Abstract

This prospective study compared bifocal acute shortening and relengthening (ASR) with bone transport (BT) in a consecutive series of complex tibial infected non-unions and osteomyelitis, for the reconstruction of segmental defects created at the surgical resection of the infection. Patients with an infected tibial segmental defect (>2 cm) were eligible for inclusion. Patients were allocated to ASR or BT, using a standardized protocol, depending on defect size, the condition of soft tissues and the state of the fibula (intact or divided). We recorded the Weber–Cech classification, previous operations, external fixation time, external fixation index (EFI), follow-up duration, time to union, ASAMI bone and functional scores and complications.

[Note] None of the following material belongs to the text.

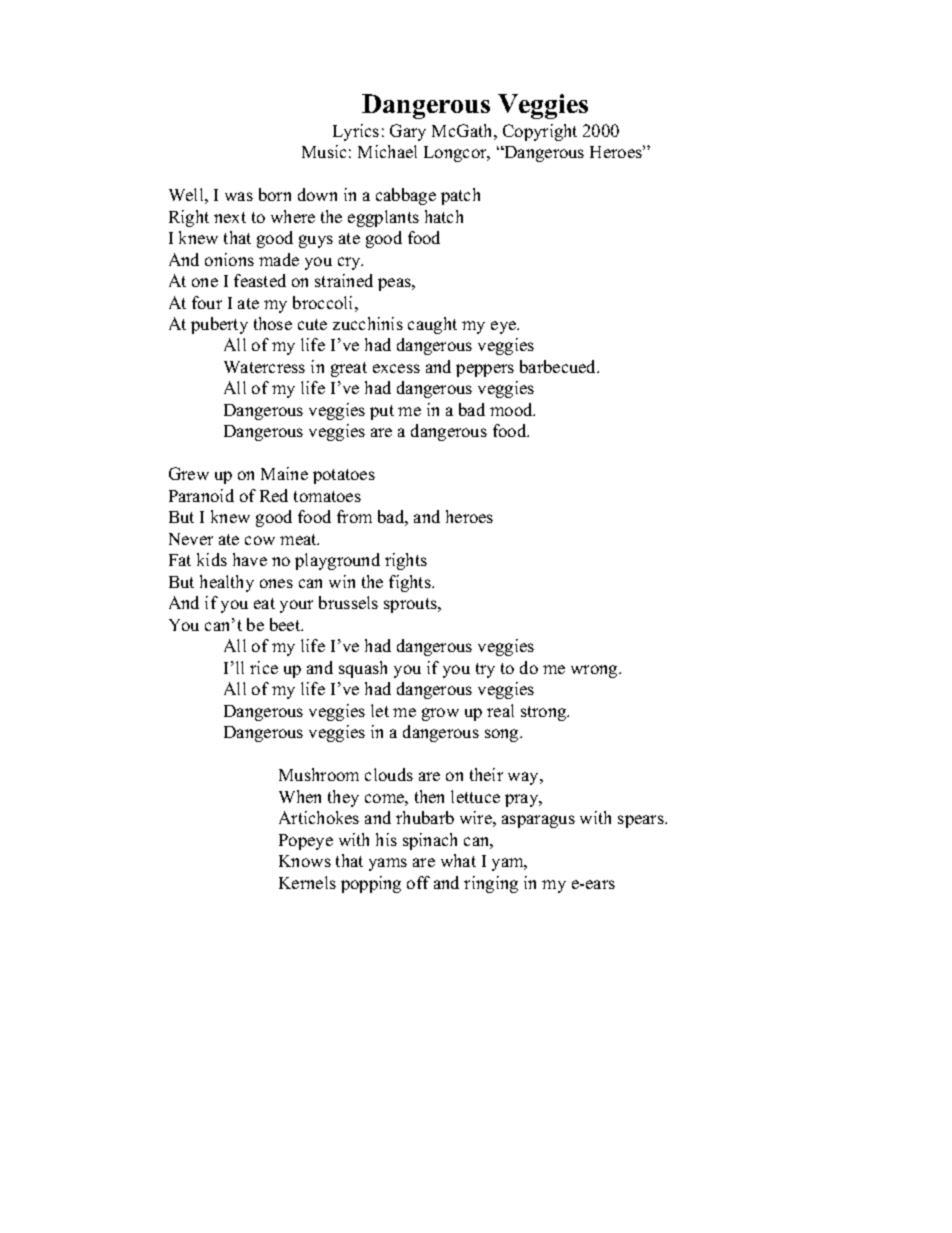 The width and height of the screenshot is (952, 1233). Describe the element at coordinates (305, 861) in the screenshot. I see `Knows` at that location.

A total of 47 patients (ASR: 20 patients, BT: 27 patients) with a median follow-up of 37.9 months (range 16–128) were included. In the ASR group, the mean bone defect size measured 4.0 cm, and the mean frame time was 8.8 months. In the BT group, the mean bone defect size measured 5.9cm, and the mean frame time was 10.3 months. There was no statistically significant difference in the EFI between ASR and BT (2.0 and 1.8 months/cm, respectively) (p = 0.223). A total of 3/20 patients of the ASR and 15/27 of the BT group needed further unplanned surgery during Ilizarov treatment (p = 0.006). Docking site surgery was significantly more frequent in BT; 66.7%, versus ASL; 5.0% (p < 0.0001). The infection eradication rate was 100% in both groups at final follow-up. Final ASAMI functional rating scores and bone scores were similar in both groups. Segmental resection with the Ilizarov method is effective and safe for reconstruction of infected tibial defects, allowing the eradication of infection and high union rates. However, BT demonstrated a higher rate of unplanned surgeries, especially docking site revisions. Acute shortening and relengthening does not reduce the fixator index. Both techniques deliver good functional outcome after completion of treatment.

Highlights

  • Infected segmental defects are common after tibial injury [1,2,3]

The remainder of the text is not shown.